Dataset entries

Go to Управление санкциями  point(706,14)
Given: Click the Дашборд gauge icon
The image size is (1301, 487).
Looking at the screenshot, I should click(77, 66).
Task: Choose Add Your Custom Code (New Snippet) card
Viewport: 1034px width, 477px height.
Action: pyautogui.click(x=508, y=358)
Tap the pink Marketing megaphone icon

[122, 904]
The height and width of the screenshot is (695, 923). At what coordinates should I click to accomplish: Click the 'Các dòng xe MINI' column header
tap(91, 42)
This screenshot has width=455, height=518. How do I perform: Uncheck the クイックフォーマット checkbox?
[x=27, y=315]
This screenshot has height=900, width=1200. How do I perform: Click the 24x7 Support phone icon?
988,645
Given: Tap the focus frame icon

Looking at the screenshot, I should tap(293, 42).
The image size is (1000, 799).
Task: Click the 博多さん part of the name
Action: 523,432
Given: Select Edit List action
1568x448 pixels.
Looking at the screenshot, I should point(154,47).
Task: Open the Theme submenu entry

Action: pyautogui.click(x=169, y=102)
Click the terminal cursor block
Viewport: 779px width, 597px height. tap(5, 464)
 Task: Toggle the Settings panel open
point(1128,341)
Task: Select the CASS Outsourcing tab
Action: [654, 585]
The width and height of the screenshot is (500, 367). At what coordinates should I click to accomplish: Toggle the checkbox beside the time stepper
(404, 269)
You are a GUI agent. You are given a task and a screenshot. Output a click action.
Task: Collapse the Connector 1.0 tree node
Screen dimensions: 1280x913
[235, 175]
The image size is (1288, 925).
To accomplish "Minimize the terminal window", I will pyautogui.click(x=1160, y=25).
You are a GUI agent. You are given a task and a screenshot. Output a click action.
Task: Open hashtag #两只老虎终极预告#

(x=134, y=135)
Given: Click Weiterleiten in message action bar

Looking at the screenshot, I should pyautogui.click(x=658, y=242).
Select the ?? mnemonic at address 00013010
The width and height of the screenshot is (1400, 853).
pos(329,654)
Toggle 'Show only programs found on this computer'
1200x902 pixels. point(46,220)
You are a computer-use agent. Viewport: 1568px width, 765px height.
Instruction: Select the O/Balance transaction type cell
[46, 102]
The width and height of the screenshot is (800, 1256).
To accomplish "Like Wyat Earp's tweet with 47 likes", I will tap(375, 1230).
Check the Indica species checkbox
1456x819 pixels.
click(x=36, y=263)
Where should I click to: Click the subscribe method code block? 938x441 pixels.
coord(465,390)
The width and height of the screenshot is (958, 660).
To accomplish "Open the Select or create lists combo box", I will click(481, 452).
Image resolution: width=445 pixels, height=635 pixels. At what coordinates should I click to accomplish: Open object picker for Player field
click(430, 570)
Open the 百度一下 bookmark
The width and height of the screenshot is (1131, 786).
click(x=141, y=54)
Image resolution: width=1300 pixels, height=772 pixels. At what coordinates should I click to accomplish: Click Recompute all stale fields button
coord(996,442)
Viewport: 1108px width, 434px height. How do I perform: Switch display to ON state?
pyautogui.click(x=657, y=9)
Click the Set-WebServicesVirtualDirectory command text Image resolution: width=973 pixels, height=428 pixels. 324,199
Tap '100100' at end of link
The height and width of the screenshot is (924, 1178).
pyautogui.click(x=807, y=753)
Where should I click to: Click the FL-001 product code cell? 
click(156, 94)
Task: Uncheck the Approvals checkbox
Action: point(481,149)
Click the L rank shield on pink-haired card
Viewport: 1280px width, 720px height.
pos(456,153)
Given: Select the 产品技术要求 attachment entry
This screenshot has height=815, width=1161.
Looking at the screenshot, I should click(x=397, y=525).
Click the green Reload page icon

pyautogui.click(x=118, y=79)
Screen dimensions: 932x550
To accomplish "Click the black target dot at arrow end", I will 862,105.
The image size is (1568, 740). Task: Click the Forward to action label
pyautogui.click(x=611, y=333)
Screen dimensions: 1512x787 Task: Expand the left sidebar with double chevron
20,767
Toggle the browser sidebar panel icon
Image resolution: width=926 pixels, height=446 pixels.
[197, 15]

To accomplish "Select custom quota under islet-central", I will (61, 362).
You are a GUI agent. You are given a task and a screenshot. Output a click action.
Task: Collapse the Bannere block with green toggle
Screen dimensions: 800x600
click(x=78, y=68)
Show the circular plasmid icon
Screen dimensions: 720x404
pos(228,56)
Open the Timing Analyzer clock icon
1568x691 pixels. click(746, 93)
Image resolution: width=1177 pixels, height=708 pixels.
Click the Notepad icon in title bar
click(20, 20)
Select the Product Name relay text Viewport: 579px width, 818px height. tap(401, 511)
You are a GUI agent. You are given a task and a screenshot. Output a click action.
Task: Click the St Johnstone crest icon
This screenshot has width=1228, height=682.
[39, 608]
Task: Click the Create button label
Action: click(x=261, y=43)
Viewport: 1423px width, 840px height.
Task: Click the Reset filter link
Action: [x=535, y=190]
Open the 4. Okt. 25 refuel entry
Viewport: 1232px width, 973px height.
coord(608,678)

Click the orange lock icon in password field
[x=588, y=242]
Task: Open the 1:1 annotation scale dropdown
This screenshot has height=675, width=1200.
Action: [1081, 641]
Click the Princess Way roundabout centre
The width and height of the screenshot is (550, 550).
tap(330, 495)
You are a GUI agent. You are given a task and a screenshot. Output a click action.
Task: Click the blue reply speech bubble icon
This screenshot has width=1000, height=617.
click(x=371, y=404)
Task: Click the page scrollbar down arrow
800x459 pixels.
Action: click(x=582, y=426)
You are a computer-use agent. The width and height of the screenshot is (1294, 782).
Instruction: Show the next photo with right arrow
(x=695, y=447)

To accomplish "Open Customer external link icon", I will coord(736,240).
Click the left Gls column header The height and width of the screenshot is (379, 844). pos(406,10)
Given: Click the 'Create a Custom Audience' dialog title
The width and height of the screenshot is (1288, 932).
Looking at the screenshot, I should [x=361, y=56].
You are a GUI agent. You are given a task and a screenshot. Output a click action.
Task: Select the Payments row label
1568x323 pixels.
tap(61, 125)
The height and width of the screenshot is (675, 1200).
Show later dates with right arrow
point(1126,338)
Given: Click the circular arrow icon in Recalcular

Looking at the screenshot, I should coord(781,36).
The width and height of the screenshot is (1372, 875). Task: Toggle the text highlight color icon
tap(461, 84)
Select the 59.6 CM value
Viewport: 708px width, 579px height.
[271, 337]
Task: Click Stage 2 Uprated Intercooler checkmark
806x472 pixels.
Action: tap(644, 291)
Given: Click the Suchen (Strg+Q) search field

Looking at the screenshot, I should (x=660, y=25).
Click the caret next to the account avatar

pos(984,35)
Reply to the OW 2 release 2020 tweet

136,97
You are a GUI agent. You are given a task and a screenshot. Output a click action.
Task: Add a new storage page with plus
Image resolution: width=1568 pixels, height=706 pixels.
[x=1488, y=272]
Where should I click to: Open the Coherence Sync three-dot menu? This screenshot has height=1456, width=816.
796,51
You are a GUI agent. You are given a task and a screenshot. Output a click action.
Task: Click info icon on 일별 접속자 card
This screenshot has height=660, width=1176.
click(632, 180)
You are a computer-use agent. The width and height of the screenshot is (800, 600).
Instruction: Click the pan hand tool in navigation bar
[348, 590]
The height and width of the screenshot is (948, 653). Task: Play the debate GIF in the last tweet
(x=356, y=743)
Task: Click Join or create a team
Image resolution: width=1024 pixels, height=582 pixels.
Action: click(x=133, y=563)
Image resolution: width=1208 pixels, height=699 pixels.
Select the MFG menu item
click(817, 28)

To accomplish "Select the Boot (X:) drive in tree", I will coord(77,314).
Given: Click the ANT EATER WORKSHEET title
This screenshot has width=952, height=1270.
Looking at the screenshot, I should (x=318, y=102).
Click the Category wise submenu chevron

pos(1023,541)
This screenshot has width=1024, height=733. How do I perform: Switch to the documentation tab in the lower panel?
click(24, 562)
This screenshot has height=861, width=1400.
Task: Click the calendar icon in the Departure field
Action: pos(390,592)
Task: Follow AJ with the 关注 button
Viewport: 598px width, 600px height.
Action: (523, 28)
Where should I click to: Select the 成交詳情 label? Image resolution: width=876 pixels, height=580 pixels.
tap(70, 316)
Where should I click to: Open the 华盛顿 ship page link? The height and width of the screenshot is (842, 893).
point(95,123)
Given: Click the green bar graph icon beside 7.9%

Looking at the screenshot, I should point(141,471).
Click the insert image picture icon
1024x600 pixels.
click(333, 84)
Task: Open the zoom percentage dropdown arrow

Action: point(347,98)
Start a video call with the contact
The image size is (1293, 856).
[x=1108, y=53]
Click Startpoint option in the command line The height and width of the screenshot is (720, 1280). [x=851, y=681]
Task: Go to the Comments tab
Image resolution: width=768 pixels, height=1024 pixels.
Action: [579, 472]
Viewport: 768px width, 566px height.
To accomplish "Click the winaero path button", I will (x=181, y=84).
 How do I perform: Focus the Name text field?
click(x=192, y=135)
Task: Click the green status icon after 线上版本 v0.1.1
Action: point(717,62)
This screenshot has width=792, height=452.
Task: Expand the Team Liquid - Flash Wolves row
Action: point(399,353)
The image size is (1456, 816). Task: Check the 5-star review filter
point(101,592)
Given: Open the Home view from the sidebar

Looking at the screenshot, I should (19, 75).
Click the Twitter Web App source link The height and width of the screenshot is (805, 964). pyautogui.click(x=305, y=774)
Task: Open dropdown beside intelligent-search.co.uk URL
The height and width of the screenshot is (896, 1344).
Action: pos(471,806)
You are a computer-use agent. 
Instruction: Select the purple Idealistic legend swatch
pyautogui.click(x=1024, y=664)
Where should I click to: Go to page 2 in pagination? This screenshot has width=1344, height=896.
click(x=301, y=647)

- **WHAT YOU SHOULD DO**:
What lines of the data include the word "Collapse"? Copy each of them.

- **OUTPUT BELOW**:
Task: Collapse the Connector 1.0 tree node
Task: Collapse the Bannere block with green toggle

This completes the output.